Commentary
Video
Author(s):
Robert Dreicer, MD, discusses his presentation from the 17th Annual Interdisciplinary Prostate Cancer Congress® and Other Genitourinary Malignancies.
Robert Dreicer, MD, deputy director, director, solid tumor oncology, Division of Hematology/Oncology, professor, medicine and urology, the University of Virginia Cancer Center, discusses the overall goal of his presentations, “From PSA Failure to Hormone Sensitive Metastatic Prostate Cancer?” and “CRPC: Start of the Art,” given at 17th Annual Interdisciplinary Prostate Cancer Congress® and Other Genitourinary Malignancies, highlighting a case study in prostate cancer.
The goal of the presentations was to provide an overview of the complexities of prostate cancer, Dreicer begins, adding that he highlighted the disease’s heterogeneity and the diversity among the oncologists who manage it. By discussing cases that reflect the broad spectrum of prostate cancer, Dreicer states that he set the stage for more detailed conversations and case-based discussions during the meeting.

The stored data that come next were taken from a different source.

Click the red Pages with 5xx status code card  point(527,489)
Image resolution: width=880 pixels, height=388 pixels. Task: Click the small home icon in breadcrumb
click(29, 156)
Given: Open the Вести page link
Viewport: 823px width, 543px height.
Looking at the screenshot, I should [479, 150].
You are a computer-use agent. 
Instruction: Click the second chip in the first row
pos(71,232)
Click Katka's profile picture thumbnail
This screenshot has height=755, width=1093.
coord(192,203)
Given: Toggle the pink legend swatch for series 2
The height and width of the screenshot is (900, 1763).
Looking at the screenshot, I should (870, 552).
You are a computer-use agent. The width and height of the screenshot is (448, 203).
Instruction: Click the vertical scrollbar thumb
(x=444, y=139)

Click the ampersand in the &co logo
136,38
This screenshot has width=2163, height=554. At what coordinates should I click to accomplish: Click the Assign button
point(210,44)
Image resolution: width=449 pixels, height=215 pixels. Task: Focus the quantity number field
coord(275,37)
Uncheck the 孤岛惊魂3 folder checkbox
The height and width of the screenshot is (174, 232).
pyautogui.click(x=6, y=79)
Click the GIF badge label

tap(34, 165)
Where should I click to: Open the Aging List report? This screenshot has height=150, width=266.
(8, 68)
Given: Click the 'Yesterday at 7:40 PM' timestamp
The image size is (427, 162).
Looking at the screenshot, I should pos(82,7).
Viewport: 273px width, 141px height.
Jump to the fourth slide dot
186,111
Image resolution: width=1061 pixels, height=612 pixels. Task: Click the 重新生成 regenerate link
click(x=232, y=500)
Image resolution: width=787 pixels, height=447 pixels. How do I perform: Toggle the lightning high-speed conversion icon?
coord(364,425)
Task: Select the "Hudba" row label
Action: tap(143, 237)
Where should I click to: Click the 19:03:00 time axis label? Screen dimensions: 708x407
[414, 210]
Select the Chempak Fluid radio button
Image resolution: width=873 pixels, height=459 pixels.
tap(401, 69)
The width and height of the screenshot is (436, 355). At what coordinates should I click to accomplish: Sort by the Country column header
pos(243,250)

In the metastatic castration-resistant prostate cancer setting, Dreicer focused on the factors that make advanced prostate cancer unique compared with other solid tumors, particularly in terms of treatment sequencing. Treating oncologists have limited data guiding appropriate treatment sequences, and treatment approaches can vary significantly depending on whether a patient is managed by a urologist, a medical oncologist, or a genitourinary medical oncologist, he explains. Although this variability may be acceptable in the absence of strong evidence, it’s not ideal for patient care, Dreicer adds.
One case study that Dreicer highlighted in the presentations involved a patient with locally advanced disease, which typically requires multimodality therapy for the best chance of cure. The challenge here lies in integrating next-generation imaging, like prostate–specific membrane antigen [PSMA] PET CT, into treatment decisions, he says. These imaging results may suggest more distant disease, raising questions about whether to pursue curative-intent strategies based on historical imaging approaches or adapt based on the new imaging findings, despite the lack of evidence from current trials that include PSMA PET imaging, according to Dreicer. This represents a real-world challenge in managing prostate cancer today, Dreicer concludes.